- EXERCISE DESCRIPTION: Of all the lines below, output only those starting at the one with "Screen dimensions: 853x616" and ending at the one with "Given: Click the 'Name", both ends included, exactly as written.

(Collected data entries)
[Start of Attachment]

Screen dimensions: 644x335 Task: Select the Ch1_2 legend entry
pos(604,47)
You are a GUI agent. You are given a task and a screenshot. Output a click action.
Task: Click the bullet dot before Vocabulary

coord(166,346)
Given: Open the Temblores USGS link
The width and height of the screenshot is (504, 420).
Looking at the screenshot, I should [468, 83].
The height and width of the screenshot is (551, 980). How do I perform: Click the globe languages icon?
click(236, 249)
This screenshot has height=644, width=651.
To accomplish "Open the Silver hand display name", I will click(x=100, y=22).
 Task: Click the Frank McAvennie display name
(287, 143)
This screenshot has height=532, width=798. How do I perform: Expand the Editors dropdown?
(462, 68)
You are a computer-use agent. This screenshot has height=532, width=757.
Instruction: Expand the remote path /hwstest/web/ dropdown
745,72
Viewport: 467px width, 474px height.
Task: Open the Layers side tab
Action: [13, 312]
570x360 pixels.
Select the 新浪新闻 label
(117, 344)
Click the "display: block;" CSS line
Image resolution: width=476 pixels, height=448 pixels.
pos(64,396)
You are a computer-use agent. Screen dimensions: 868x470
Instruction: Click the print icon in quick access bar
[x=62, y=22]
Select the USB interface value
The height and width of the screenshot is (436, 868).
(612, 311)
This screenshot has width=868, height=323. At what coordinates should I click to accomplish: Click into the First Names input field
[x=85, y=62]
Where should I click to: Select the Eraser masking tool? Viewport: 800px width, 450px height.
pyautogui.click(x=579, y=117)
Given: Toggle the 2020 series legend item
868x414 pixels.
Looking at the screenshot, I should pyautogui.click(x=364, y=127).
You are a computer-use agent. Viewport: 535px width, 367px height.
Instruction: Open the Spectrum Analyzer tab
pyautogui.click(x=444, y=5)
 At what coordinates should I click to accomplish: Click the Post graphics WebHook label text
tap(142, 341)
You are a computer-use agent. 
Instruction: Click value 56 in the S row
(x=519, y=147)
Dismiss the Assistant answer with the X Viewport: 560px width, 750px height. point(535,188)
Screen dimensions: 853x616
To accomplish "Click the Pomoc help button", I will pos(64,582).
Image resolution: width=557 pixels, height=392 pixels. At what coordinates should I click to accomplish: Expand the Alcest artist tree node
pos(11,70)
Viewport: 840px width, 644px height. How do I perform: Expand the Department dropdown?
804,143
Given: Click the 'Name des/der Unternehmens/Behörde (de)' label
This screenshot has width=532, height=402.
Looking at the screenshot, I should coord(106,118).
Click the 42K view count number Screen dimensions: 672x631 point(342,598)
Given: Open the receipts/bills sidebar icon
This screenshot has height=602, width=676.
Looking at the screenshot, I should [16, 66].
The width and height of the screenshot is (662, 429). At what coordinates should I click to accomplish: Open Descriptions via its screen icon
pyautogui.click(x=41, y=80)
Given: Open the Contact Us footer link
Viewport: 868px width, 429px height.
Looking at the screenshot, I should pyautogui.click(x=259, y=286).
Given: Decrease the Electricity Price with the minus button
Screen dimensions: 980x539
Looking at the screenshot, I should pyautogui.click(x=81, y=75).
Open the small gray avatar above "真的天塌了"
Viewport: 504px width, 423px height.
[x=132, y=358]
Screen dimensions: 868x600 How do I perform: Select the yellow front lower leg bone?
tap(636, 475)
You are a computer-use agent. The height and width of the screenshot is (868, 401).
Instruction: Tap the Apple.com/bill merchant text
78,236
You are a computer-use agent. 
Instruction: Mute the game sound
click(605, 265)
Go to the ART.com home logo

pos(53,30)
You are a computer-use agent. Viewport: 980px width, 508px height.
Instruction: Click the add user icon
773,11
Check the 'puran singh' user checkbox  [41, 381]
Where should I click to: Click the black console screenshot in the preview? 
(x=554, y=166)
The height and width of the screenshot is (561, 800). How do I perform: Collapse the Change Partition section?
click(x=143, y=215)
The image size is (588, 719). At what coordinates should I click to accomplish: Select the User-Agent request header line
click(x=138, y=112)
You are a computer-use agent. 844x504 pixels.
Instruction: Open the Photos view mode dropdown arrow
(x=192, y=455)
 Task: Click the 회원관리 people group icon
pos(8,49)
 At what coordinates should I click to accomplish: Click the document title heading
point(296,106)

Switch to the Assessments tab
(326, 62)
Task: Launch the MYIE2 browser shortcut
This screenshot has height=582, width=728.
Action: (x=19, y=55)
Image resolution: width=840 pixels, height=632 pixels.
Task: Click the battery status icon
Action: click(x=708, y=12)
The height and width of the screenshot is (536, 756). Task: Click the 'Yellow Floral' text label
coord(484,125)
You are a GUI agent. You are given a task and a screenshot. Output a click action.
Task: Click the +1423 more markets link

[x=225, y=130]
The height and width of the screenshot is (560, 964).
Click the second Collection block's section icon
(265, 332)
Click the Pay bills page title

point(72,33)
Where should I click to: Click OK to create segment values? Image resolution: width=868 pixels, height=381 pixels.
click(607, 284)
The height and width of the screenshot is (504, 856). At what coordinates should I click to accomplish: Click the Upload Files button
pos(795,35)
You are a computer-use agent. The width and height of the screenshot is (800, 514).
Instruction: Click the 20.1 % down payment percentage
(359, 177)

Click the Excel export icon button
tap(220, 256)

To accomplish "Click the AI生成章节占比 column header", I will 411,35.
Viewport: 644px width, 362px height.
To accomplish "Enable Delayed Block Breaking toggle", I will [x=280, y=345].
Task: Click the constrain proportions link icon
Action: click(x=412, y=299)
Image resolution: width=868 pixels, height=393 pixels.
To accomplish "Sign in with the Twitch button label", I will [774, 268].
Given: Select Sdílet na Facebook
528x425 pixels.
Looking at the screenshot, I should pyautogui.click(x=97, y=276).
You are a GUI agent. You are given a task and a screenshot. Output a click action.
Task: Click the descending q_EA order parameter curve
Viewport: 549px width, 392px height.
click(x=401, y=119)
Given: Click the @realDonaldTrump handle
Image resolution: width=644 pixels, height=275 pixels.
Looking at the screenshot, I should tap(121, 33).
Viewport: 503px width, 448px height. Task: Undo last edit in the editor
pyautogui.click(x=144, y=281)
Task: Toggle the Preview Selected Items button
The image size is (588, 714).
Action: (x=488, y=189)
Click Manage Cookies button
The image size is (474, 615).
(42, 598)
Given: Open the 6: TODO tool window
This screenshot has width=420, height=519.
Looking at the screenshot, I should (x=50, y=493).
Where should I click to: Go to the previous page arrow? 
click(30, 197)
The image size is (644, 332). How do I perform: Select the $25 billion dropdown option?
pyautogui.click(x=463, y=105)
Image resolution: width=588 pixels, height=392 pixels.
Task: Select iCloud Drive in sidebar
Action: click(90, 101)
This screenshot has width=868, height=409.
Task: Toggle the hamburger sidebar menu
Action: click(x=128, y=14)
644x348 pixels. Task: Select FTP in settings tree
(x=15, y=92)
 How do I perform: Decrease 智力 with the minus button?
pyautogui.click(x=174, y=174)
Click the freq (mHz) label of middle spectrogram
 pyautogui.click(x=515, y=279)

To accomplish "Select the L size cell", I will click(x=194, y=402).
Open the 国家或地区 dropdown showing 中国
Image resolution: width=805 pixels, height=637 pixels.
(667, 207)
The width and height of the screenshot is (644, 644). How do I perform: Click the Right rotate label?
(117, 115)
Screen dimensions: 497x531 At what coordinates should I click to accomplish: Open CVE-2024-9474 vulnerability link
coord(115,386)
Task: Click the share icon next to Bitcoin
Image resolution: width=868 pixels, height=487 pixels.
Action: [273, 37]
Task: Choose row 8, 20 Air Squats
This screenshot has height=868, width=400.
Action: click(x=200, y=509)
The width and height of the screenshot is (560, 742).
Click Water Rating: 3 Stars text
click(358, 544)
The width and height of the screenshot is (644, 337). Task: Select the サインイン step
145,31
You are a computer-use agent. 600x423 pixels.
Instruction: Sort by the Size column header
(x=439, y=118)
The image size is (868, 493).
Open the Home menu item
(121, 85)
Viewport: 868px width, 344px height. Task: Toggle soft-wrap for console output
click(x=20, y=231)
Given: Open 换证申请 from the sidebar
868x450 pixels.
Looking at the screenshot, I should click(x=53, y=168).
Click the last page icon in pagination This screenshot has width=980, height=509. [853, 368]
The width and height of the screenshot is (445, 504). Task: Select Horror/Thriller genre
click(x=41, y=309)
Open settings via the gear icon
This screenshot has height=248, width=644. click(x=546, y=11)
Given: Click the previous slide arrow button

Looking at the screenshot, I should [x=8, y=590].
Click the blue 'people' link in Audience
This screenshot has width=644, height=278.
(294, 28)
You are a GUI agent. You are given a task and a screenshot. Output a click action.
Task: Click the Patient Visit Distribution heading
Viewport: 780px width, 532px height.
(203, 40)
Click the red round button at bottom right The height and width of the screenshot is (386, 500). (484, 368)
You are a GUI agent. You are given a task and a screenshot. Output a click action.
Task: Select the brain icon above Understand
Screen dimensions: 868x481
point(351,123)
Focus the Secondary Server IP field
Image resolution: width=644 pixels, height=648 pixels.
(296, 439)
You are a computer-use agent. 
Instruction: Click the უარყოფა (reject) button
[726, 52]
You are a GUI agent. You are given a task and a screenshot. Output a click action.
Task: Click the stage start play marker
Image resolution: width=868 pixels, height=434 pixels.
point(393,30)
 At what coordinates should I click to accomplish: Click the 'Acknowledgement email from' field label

[End of Attachment]

- RESPONSE AREA:
Screen dimensions: 853x616
To accomplish "Click the Pomoc help button", I will pos(64,582).
Image resolution: width=557 pixels, height=392 pixels. At what coordinates should I click to accomplish: Expand the Alcest artist tree node
pos(11,70)
Viewport: 840px width, 644px height. How do I perform: Expand the Department dropdown?
804,143
Given: Click the 'Name des/der Unternehmens/Behörde (de)' label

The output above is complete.